→ Goal of the exercise:
What I need is an exact repeat of the lines from the one with "Instruction: Select the" through the end of the listing below. Leave out every picture.
-------
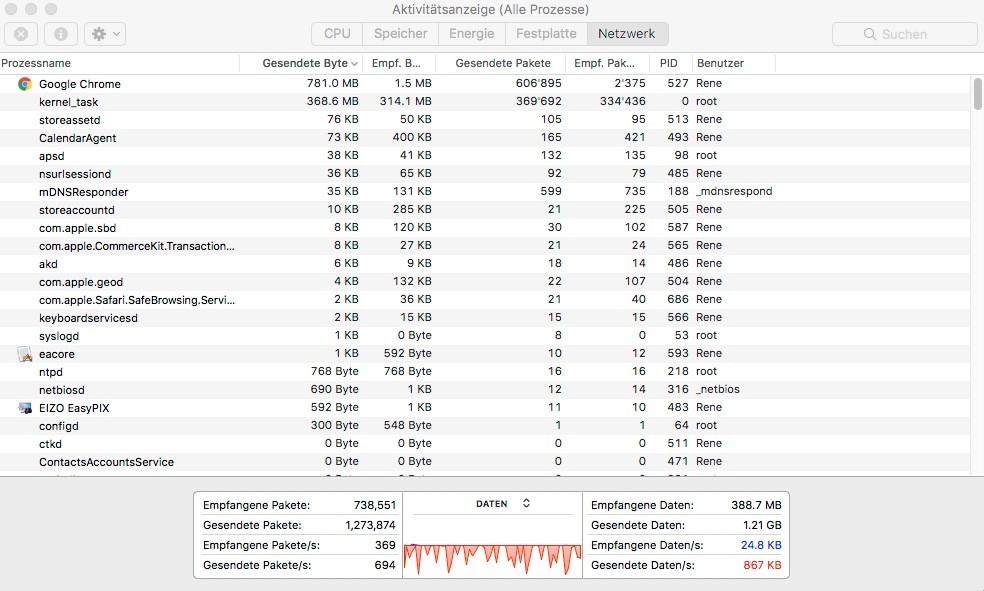Select the Energie tab

471,34
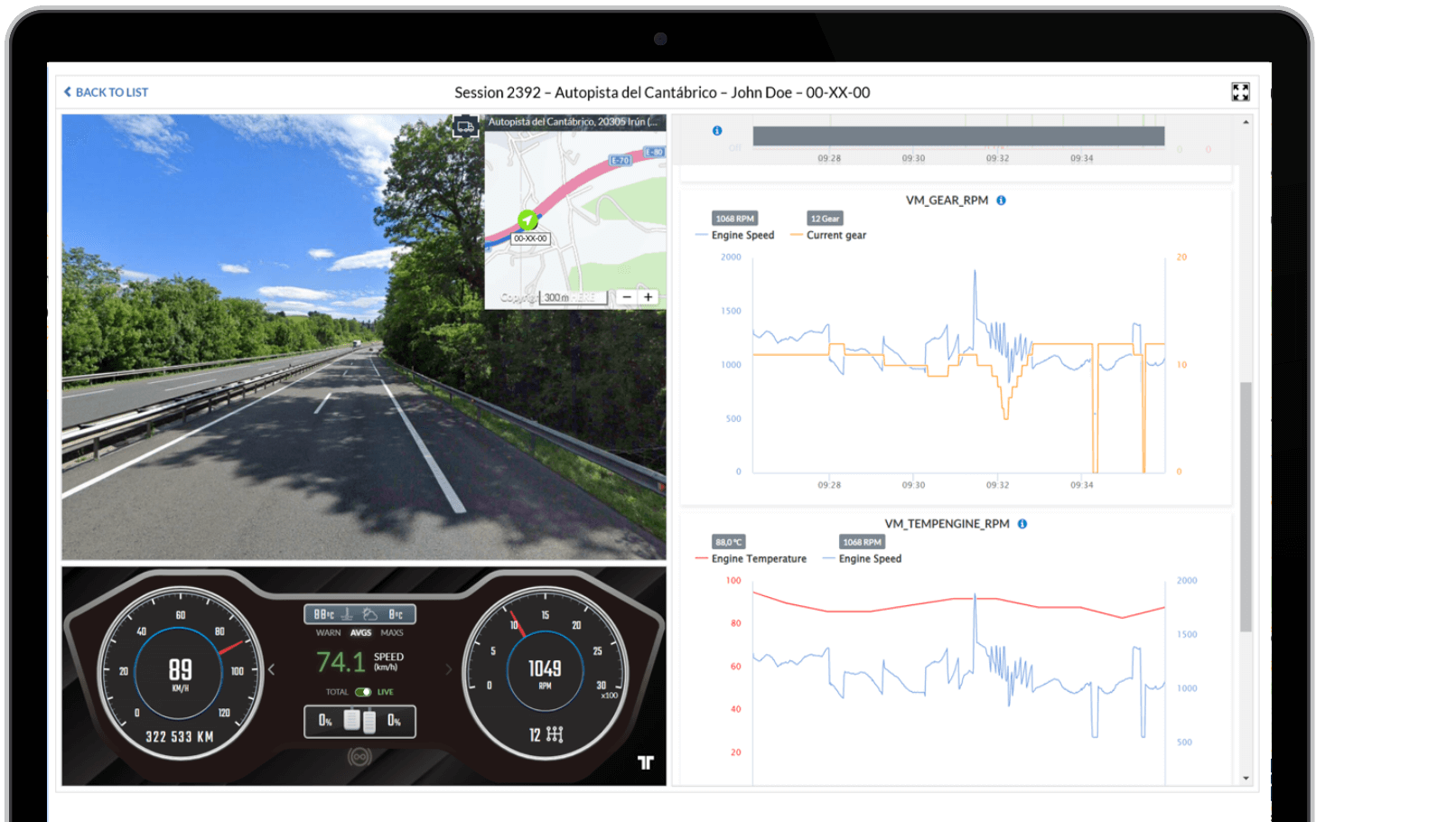This screenshot has width=1456, height=822.
Task: Click the green vehicle position marker on map
Action: coord(527,220)
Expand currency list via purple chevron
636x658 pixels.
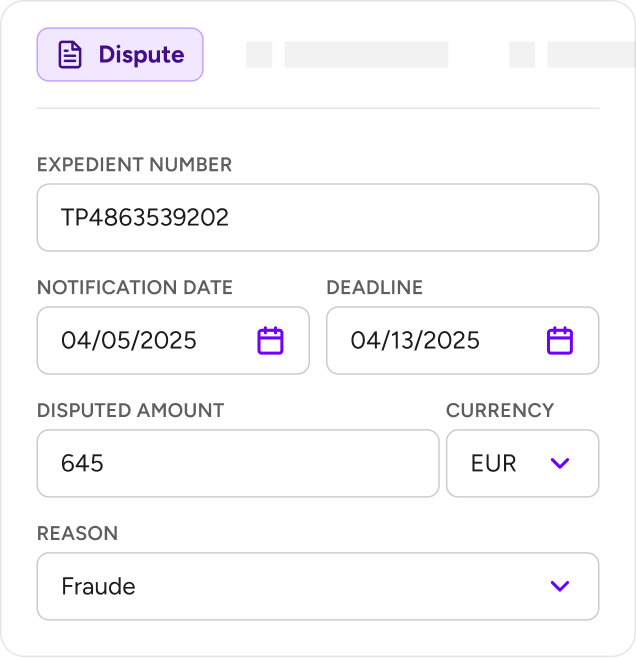560,463
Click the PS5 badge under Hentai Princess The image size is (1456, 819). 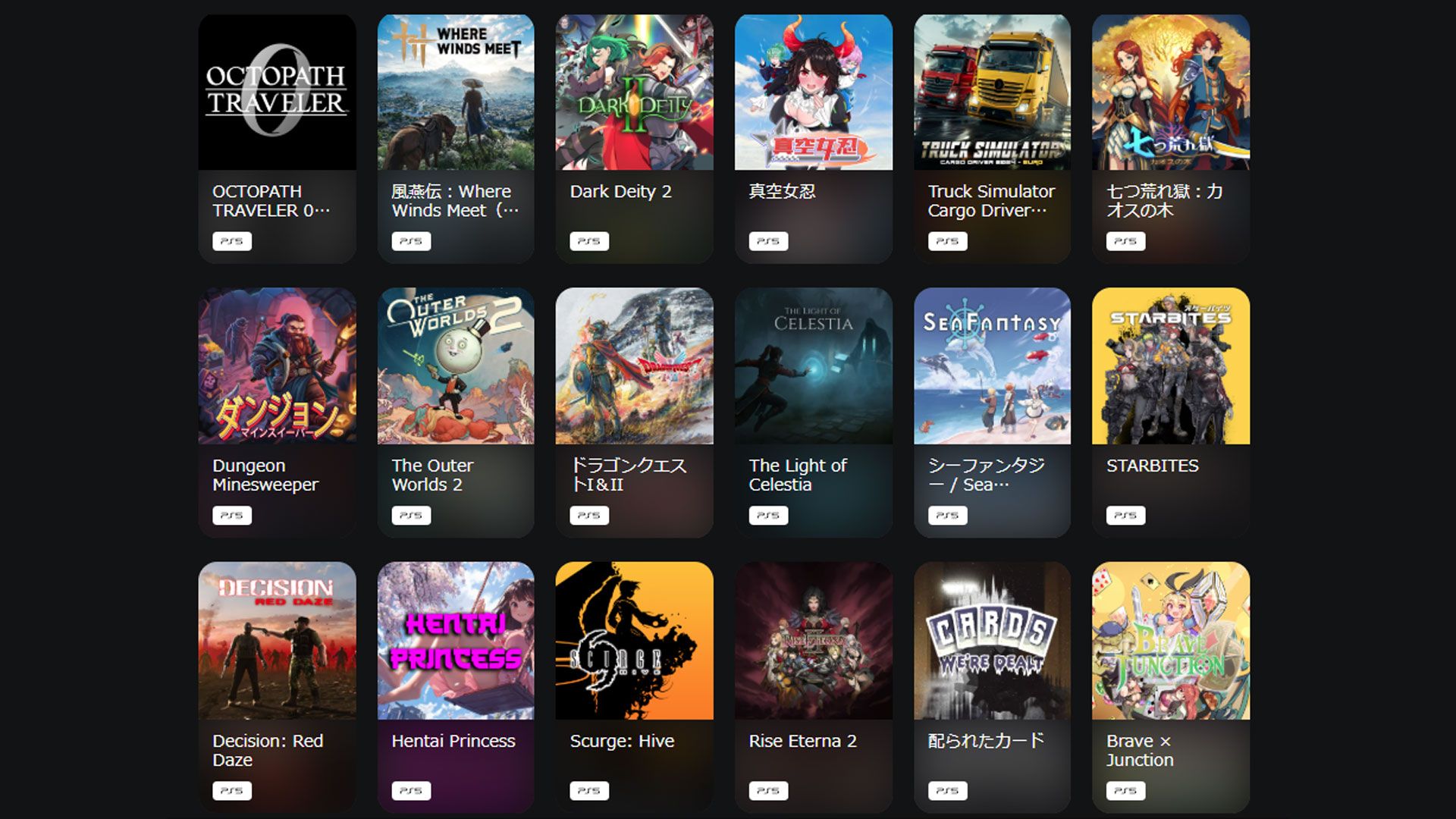pyautogui.click(x=411, y=791)
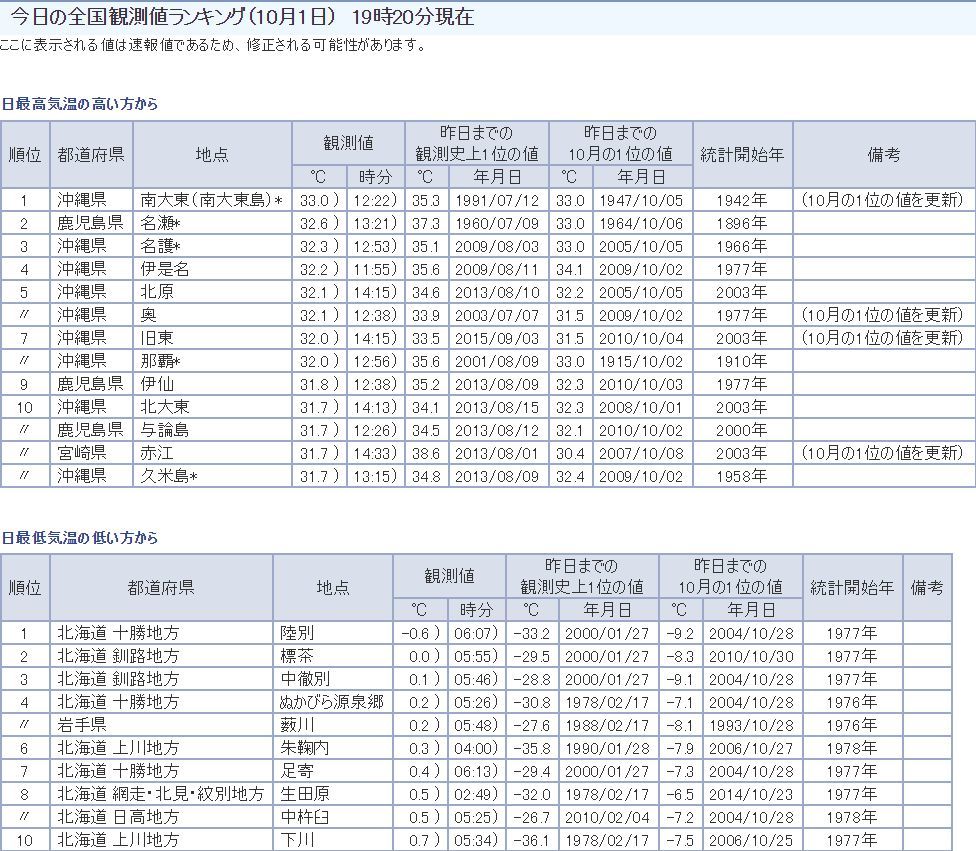
Task: Click the 日最低気温の低い方から section heading
Action: [x=80, y=538]
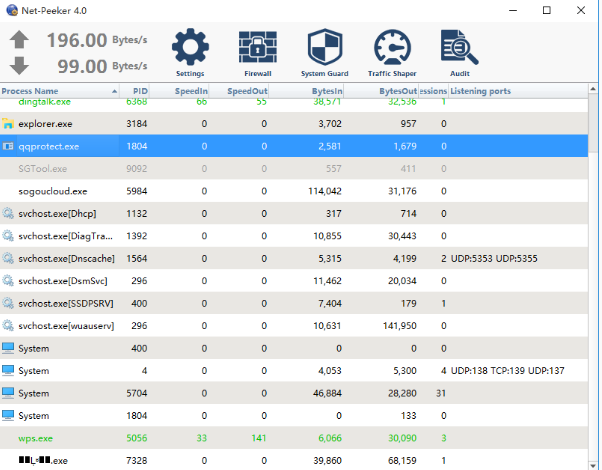
Task: Click the upload speed arrow icon
Action: tap(19, 41)
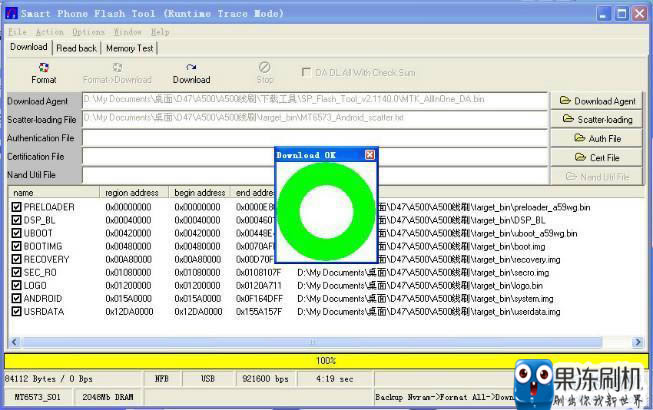Sort by the region address column header
The width and height of the screenshot is (653, 410).
click(x=135, y=192)
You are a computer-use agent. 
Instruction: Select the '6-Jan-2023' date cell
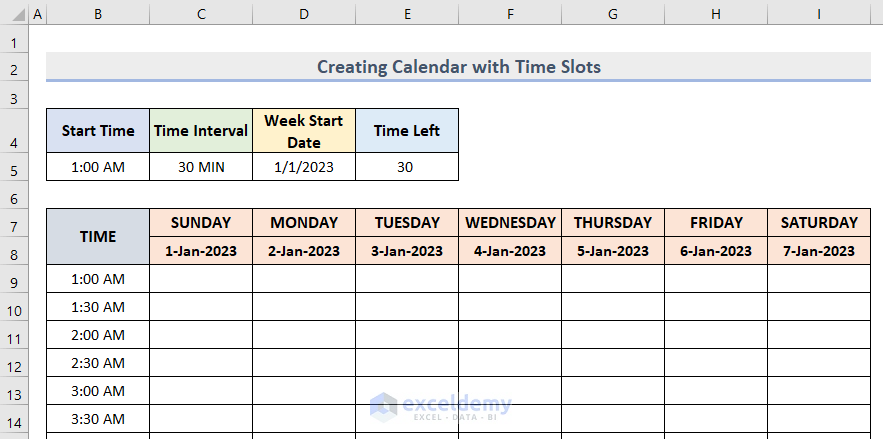[716, 251]
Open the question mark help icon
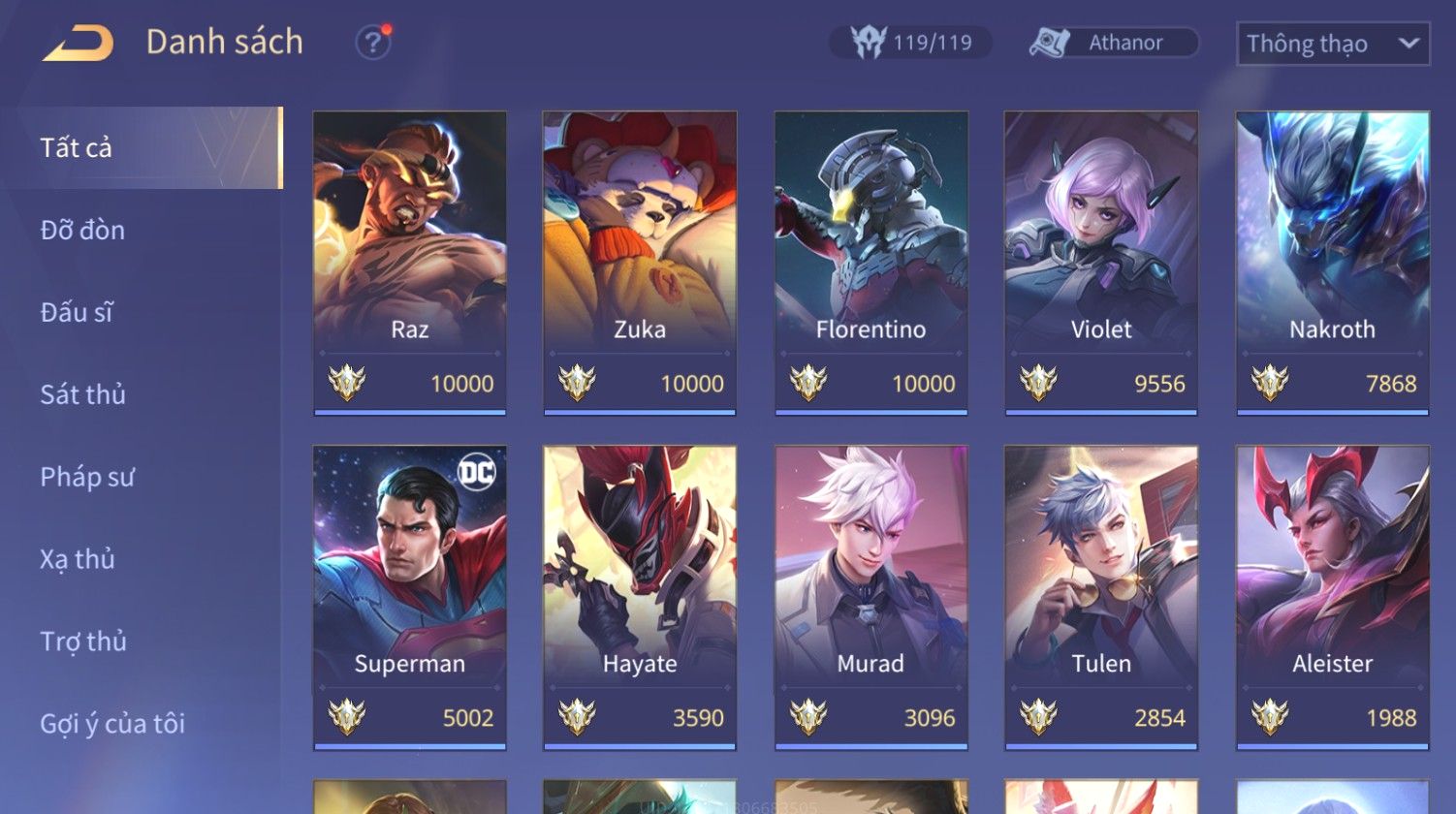Screen dimensions: 1456x814 [x=373, y=43]
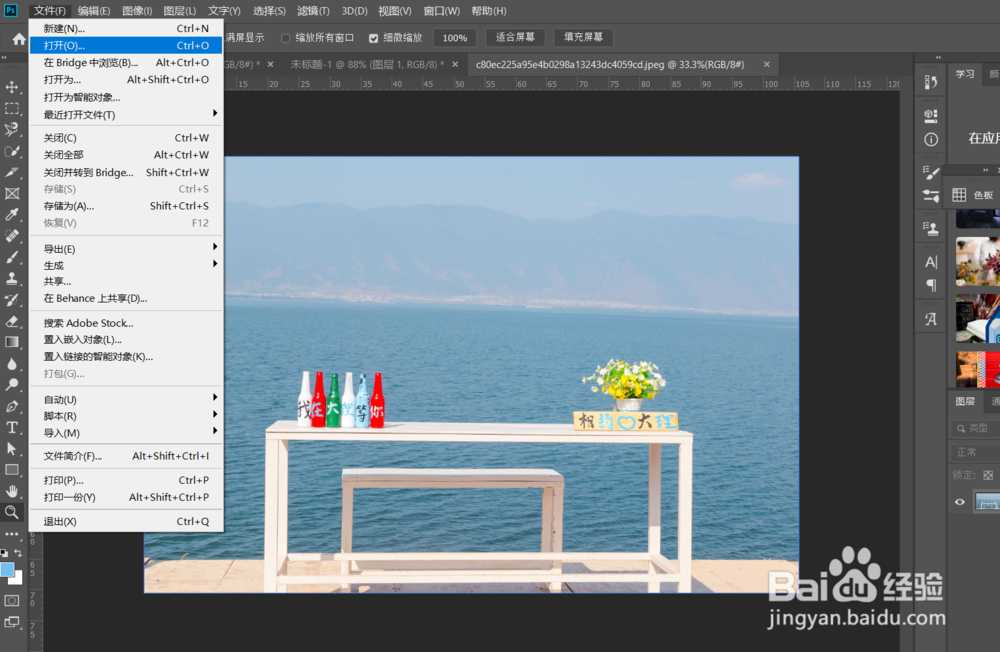
Task: Click the 适合屏幕 button
Action: click(516, 37)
-------
→ Result for this exercise:
Instruction: Select the '6-Jan-2023' date cell
[716, 251]
Open the question mark help icon
Screen dimensions: 1456x814 [x=373, y=43]
Task: Click the 适合屏幕 button
Action: click(516, 37)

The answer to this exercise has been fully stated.